#### Work task
Every line of the data below should be retyped exactly, with no images carried over.

#### Information supplied
= Beginning of Section =
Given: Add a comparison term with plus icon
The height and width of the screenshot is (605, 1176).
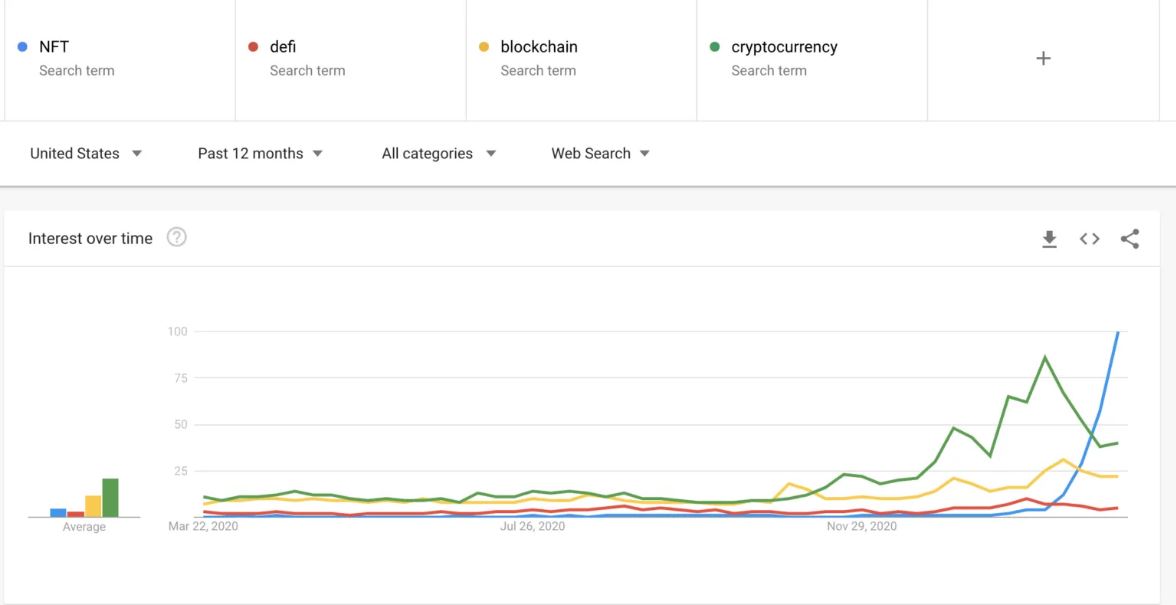Looking at the screenshot, I should [x=1043, y=58].
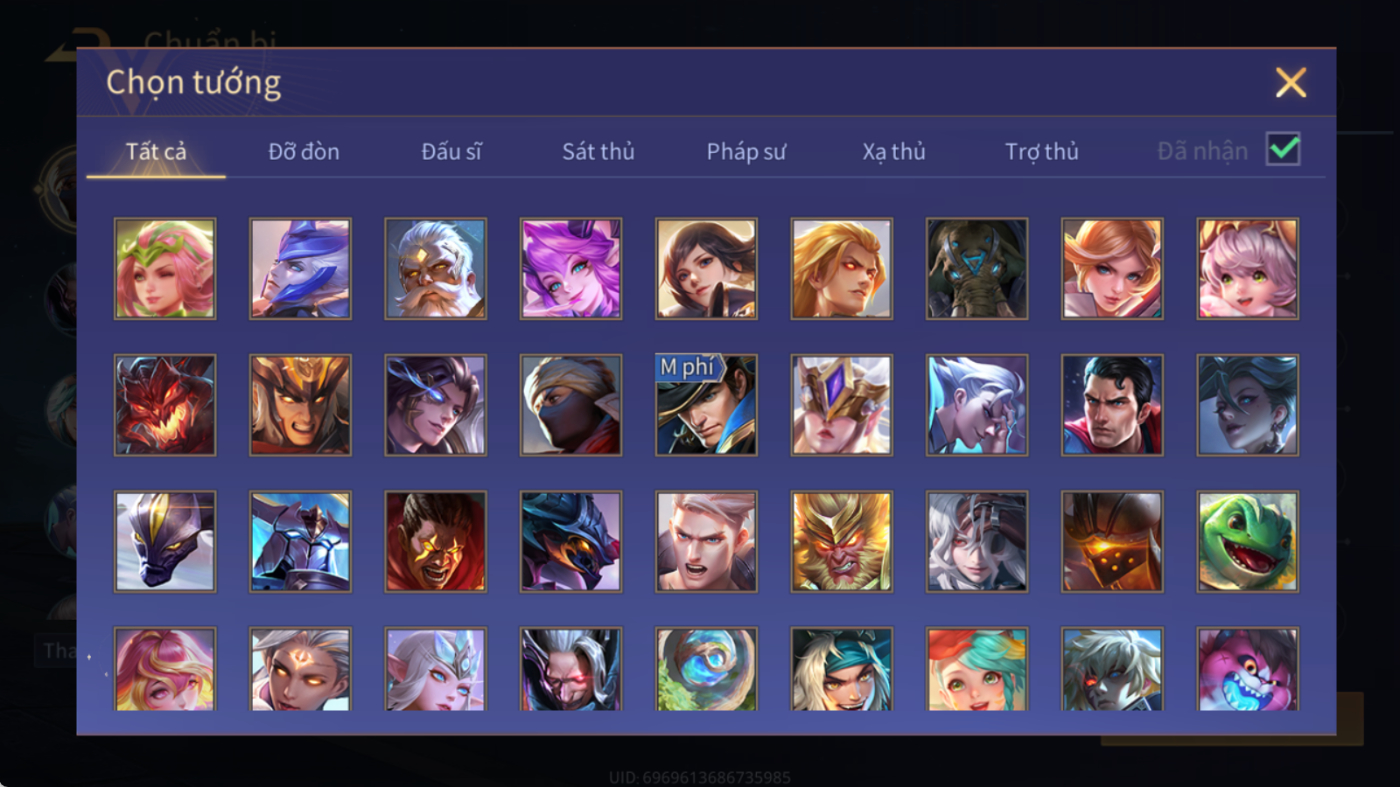
Task: Switch to the Trợ thủ tab
Action: pos(1042,151)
= End of Section =
#### Answer section
Given: Add a comparison term with plus icon
The height and width of the screenshot is (605, 1176).
Looking at the screenshot, I should [x=1043, y=58].
Task: Switch to the Trợ thủ tab
Action: pos(1042,151)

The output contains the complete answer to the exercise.